If your systems really need to be locked down this much, and users outside your organization aren't going to be using the sites anyways, then you'd probably be much better served with a private CA you're running yourself and automatically distributing the root into your users' trust stores, rather than trying to use a public CA like Let's Encrypt.

Read LetsEncrypt's statements on why they do not publish a list of their sources. Their arguments against publishing sources apply equally to this situation. The situations themselves are different in implementation, but their arguments against IP publishing apply equally to your proposal. Paraphrasing some: (i) that is not the job of a CA, (ii) they do not care about supporting internal/private systems, only public accessible ones, (iii) the proposed changes undermine the concept of publicly available dns information, etc. Your suggestion is essentially a slight variation to present an explicitly unsupported model in a new wrapper.

The pre/post hooks are a convenience in Certbot. You can manage this yourself. I have a custom renewal system that wraps all certificate procurement with a system to setup and teardown firewall rules and custom dns server.

That's the point. Let's Encrypt goes TO A LOT OF TROUBLE to make sure what they see is what everybody else sees. And it does so by design, for security and authentication reasons.

Why would you ask them to compromise this?

Yup, that's what the feature request is all about. Its a function that doesn't exist, and I think it would be nice to have it.
They could knock from multiple sources, that would work fine.

I got it!
Let's Encypt can create its' own TLD: ".LE"
Then you can register your-domain.le directly with LE and never need any other (additional) proof of ownership, nor ever need to actually use it anywhere on the Internet.

[that, of course, will never happen]

Can you explain in detail how the implementation of my feature compromises anything?

Who would the valid knockers be?
If anyone could knock (first), and the port would open, how is that any different than just leaving the port open?

Let's Encrypt's primary focus is to provide certificates to publicly-available web sites. The DNS challenge makes it possible to use LE with internal servers, but if you want to lock things down so much that you can't even expose DNS externally, LE probably isn't the right solution for you, and asking them to come up with workarounds for your specific needs isn't going to scale. (You want port knocking, others want a list of IPs to whitelist, others might want ABC, XYZ, etc.)

Like others have said - a perfectly viable solution would be to use split-horizon DNS. Use a hosted DNS service like Route53 on the public web, then have your internal recursive DNS resolvers point to your internal authoritative DNS servers. Then you could use LE without LE having to touch your actual internal DNS servers.

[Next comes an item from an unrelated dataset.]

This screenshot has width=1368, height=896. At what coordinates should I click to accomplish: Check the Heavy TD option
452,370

If that's not an option, you might want to look into some sort of internal PKI solution, rather than using publicly trusted certs. Sure, it's extra work to set up the private root on every device on your network, but that's the price of having such an unusual setup. Otherwise there are commercial CAs that offer other forms of validation (whois email lookup, for example) if you need public certificates.

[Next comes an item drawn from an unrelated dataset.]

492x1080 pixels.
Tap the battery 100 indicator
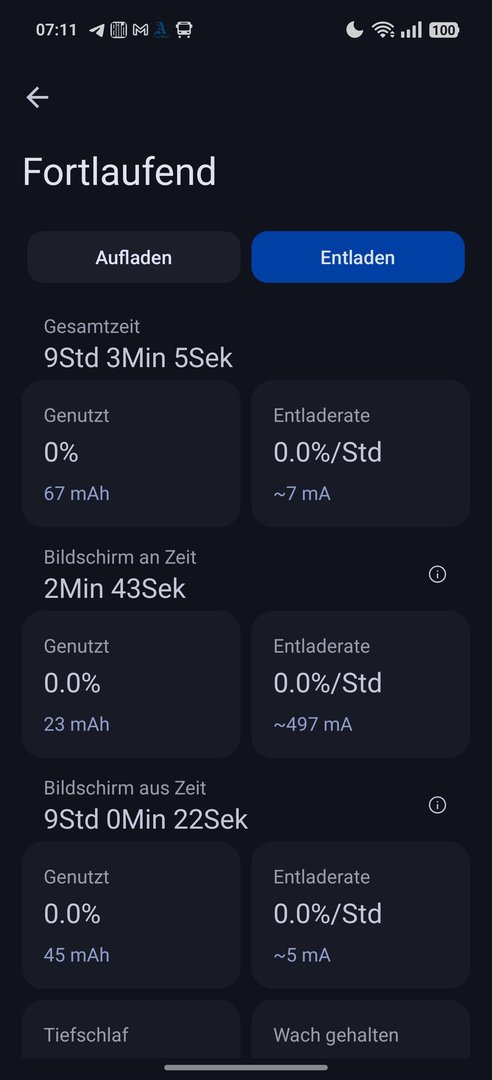[x=444, y=30]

When I create my request with LetsEncrypt, I add my knock comnination as additional meta data. ie "tcp/8031, tcp/442, udp/21, tcp/9001". My client application tails the firewall logs. When it sees a source IP address make connection attempts to these ports, in this order, we know its LetsEncrypt knocking. So the app then opens DNS to that source IP for a durration to allow LetsEncrypt to connect.

This is the, "No, were not going to do that" I was looking for.
I still think its a cool idea, but I get it. There are other ways to achieve higher security that exist today.

you do realize that every issue you have with your dns server also applies to your firewall, do you?

I don't think you are providing anything useful to this conversation anymore. It appears you are trying to "win".

But if this is a feature that you want LE to implement, it is going to be published publicly. Then anybody can simulate the LE's "knocking". Soon you will see many unrelated third parties properly knocking on your door.